> _A tarefa_:
Retome o texto sobre Lautréamont e dê continuidade a ele a partir da última frase apresentada.

> _Bloco de texto_:
* * * * * * *

Essa veneração intolerante explica os efeitos que Lautréamont provocou — e ainda provoca — na história da literatura. Nunca uma obra foi tão clara, ao contrário da biografia misteriosa do poeta que mal preenche as linhas pessoais de um verbete na enciclopédia. Chega a ser um crime falar em vão o nome de Isidore Ducasse (1846-1870), autodeclarado Conde de Lautréamont. Foi um dos adolescentes geniais de vida curta, filho único da poesia ao lado de Rimbaud e do dramaturgo Georg Büchner. Morreu aos 24 anos, mudando definitivamente a lírica francesa dos meados do século retrasado. Com o pai cônsul francês em Montevidéu, Isidore passou a primeira metade de sua vida na capital do Uruguai, tendo sido encaminhado à França para completar seus estudos. Há boatos que participou dos círculos revolucionários. Em 1869, publicou a versão completa dos Cantos de Maldoror. Mais do que isso, pouco se tem certeza. Suposições foram feitas ao longo dos anos, em função da crueldade histérica de seus escritos, do debate de uma homossexualidade na subcorrente dos textos e outros pormenores como o complexo de castração que só serviram para garantir aposentadoria a alguns exegetas. Lautrémont é um Sade em versos. Como dizia Mario Faustino, representa um anunciador como São João Batista. Fez um escândalo ao misturar o animal e o mito, atendendo a um único desejo: o de querer atacar e esmagar tudo o que respira. Surpreendeu o bom gosto da época (de todas as épocas) com a ferocidade do bestiário e instinto erótico-agressivo. Para se ter uma noção da arena zoológica, 185 animais diferentes são citados nos cantos e mais de 400 referências à vida animal. A animalização ducasseana corresponde a uma adoração da metamorfose, da fusão entre os mundos e da execração dos hábitos. “Os piolhos me roem. Os porcos, quando me olham, vomitam.” Anticanônico por excelência, Lautréamont conseguiu escrever a loucura e fazer a loucura escrever. Desmoraliza a si mesmo para ultrapassar o mundo podre. Destrói o universo ao pensá-lo. É quase impossível ler sua poesia nervosa e terrificante sentado. Preferível que seja de pé, em estado de alerta. “Devemos deixar crescer as unhas durante quinze dias”, recomendava.

* * * * * * *

> _Material fornecido_:
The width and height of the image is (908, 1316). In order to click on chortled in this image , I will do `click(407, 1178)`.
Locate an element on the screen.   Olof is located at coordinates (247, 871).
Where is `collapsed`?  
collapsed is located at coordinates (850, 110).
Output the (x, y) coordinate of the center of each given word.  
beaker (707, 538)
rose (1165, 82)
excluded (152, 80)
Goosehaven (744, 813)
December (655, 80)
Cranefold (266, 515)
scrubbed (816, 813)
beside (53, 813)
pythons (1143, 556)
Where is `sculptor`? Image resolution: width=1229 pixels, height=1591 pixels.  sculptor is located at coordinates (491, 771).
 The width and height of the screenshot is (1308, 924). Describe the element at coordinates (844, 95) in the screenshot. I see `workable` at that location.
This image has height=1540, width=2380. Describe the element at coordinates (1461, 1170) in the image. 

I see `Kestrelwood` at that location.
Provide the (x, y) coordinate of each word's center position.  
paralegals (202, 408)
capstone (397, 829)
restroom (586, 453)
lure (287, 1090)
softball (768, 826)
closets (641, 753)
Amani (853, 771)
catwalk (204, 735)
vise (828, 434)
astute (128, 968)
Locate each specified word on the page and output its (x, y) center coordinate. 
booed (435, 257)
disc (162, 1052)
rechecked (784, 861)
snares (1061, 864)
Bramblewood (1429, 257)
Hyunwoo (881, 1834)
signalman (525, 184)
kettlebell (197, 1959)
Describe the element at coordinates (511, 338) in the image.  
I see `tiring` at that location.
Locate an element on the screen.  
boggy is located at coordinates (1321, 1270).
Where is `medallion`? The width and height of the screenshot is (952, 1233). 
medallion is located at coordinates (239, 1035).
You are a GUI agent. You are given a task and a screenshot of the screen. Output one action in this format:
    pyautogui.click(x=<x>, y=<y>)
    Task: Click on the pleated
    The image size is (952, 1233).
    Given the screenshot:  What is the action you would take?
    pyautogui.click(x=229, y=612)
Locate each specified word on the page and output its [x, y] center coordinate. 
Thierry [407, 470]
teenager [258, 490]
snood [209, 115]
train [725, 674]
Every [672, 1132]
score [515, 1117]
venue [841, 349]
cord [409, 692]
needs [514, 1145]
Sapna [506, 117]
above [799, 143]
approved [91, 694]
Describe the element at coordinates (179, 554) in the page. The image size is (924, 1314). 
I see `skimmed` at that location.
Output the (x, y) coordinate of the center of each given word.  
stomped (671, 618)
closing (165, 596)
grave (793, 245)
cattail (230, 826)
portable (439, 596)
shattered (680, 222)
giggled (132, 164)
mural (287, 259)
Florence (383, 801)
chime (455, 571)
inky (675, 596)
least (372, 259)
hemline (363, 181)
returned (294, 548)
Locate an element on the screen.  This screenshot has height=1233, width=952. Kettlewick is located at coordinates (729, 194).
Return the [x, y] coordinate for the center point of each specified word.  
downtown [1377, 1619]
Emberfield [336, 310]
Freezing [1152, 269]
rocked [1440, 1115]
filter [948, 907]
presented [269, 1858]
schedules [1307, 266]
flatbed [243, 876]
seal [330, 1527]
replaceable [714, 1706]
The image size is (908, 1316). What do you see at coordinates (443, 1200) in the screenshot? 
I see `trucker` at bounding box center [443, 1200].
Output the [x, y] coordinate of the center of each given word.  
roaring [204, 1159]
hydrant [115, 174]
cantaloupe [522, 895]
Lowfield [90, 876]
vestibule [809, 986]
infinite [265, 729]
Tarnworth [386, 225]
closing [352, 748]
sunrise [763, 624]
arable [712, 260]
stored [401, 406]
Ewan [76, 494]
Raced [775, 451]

* * * * * * *

> _Resposta escrita_:
O que era maldição, o escritor brasileiro Ruy Câmara, 49 anos, transformou em bendição. Natural de Recife e radicado em Fortaleza, estreou com uma maturidade invejável. Abdicou da carreira empresarial e mergulhou na clarividência e cegueira verbal. Com Cantos de outono, decidiu reconstituir a passagem meteórica de Isidore Ducasse. A partir de poucas cartas deixadas e viagens repisando a via-crúcis, compôs uma sinfonia do indizível, descrevendo o que poderia ter pensado e sofrido o poeta maldito. Fez uma biografia da imaginação, sentindo como e no lugar do autor. Uma vida imaginada é a forma mais fiel e violenta de vivê-la. Como aponta Ivan Junqueira na apresentação, “se já é espantoso o que conseguiu reunir o romancista no que toca a uma documentação já esquecida ou ignorada, mais espantoso ainda é como operou o milagre de conferir tamanha veracidade ficcional a todo esse frio e distante resíduo biográfico”.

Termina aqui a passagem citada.